Throw in day-to-day accounting of people losing their homes by the millions. Ineffective, greedy government. Beheaded journalists. A nonexistent recovery for anyone making less than $75,000 annually. Every fire of any size anywhere in the world along with every drought, every flood, every hurricane. Being forced to watch news programs showing how everyone except the top 10% of citizens grows poorer every year.

Dying ash trees. Increasingly colder winters and hotter summers. Crop status. Blood test results. Overstated scares about Ebola. Football concussions. We must evaluate the foreign policy of every country in the world whether we want to or not. Crazy news journalists with no regard for truth, taste or moral obligation to the viewer.

Had enough? Not only must you handle too much information, everyone else knows your information as well. Now, cloud technology will take from you the last bastion of privacy – your information will not reside on your computer but in a commercial, for profit data base.

I fear the demise of crocheting, reading paper newspapers, substantive education that enforces higher moral values for all citizens – including the knowledge to activate those moral values.

These touchstones are merely the foundation of a new age that goes far beyond the book 1984 except that uniforms will not be required. Jeans will suffice. Still, modern forms of slavery will become entrenched. There is nothing that can stop this nonsense and still we must be reminded of all of it from television, papers, cable, and, of all things, as if deliberately paradoxical, we will be able to view only information that data controllers want us to know.

The mariner gives up. Only the gods can right the ship. He feels his single ballot is useless to stem the tide.
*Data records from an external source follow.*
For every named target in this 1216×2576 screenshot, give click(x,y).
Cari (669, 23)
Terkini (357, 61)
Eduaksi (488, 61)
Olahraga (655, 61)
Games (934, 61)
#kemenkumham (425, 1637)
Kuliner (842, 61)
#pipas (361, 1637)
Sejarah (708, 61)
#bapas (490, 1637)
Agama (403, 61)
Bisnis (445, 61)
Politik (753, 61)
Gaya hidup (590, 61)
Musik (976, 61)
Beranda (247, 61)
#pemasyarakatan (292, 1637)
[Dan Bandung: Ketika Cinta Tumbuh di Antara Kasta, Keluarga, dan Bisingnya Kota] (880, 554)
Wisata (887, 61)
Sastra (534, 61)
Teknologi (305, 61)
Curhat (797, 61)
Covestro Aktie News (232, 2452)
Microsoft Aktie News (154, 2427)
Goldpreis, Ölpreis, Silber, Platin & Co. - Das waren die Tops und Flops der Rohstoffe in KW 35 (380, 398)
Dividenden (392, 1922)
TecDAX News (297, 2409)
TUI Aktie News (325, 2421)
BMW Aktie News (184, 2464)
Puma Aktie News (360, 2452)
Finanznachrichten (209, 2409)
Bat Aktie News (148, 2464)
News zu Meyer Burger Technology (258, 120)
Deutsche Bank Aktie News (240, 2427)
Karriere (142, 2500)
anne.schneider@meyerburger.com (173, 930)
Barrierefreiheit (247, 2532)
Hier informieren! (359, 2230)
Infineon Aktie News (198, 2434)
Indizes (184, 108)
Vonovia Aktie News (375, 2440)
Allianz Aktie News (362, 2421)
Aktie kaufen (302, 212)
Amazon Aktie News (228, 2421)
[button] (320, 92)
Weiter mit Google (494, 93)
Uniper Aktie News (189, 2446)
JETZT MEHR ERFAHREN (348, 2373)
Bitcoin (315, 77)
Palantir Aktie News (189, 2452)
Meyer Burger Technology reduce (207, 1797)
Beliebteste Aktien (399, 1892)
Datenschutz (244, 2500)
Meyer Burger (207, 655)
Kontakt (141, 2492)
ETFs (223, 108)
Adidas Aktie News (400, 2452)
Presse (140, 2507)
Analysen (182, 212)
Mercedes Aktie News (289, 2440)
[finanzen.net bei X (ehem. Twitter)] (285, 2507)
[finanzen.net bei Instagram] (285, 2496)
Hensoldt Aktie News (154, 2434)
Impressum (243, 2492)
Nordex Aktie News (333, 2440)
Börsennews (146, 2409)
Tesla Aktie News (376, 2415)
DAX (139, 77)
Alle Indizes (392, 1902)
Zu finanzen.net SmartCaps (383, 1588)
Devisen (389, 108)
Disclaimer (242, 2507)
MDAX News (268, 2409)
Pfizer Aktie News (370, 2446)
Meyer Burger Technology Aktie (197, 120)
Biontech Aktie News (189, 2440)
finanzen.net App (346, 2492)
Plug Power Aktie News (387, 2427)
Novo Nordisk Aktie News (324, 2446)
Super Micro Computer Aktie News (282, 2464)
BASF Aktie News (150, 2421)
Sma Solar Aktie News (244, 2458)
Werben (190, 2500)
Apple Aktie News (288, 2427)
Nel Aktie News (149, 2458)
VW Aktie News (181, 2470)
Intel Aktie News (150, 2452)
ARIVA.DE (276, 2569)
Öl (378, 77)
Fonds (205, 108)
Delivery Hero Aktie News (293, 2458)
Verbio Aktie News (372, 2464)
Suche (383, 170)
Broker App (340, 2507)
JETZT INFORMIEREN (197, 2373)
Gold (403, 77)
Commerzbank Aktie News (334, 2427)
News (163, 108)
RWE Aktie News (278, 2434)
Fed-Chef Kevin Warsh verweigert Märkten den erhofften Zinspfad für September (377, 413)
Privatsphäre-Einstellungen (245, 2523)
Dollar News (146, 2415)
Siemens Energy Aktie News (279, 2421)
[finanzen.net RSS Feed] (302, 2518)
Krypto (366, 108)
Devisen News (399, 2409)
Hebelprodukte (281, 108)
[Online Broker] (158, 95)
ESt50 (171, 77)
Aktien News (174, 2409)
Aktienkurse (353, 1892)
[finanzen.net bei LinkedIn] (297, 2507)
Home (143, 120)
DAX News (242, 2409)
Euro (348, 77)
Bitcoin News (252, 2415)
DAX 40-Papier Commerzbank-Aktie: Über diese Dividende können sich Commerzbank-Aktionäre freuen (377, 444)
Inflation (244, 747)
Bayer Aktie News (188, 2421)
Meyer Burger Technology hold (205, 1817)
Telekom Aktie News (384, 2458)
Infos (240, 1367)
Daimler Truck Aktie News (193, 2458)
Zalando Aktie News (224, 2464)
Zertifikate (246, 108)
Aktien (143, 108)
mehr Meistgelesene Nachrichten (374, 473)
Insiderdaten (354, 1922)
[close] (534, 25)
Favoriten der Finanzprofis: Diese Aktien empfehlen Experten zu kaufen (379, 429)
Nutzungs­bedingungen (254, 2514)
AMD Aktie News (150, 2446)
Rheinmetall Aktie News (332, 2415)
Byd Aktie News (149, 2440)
His age and energy prevent him from stirring the blood that was present when he was a young activist.

Sailing away to visit information-deficient places in the world sounds very healing to the mariner. And to put up his feet under a palm tree in some underdeveloped country (read minimal information capability) may heal wounds.

“Live in Donnellson,” my learned wife says. “It would not be hard to be an isolationist as well as a fatalist.” Ah, if there were only palm trees and open water….

Ancient Mariner

4 thoughts on “How We Arrived Here

  1. Wizened wife? If you aren’t careful you may end up as a fatality as well as a fatalist!! I’m quite sure you meant to say ‘wise old wife…!’

    Perhaps you could get a screensaver of palm trees and open water while you put up your feet in your heated shed in Donnellson, an underdeveloped region if ever there was one.

  2. You should have given Costa Rica a shot a few years back, it’s basically nothing but Donnellsons (Donalsoñas?) lined up between the palm trees and the sea.

    And you wouldn’t be able to get CNN … or Ebola.

  3. A trip to Costa Rica is in the near future. I haven’t watched CNN for almost a year, though other news channels still get through. Thanks for the response, Ace.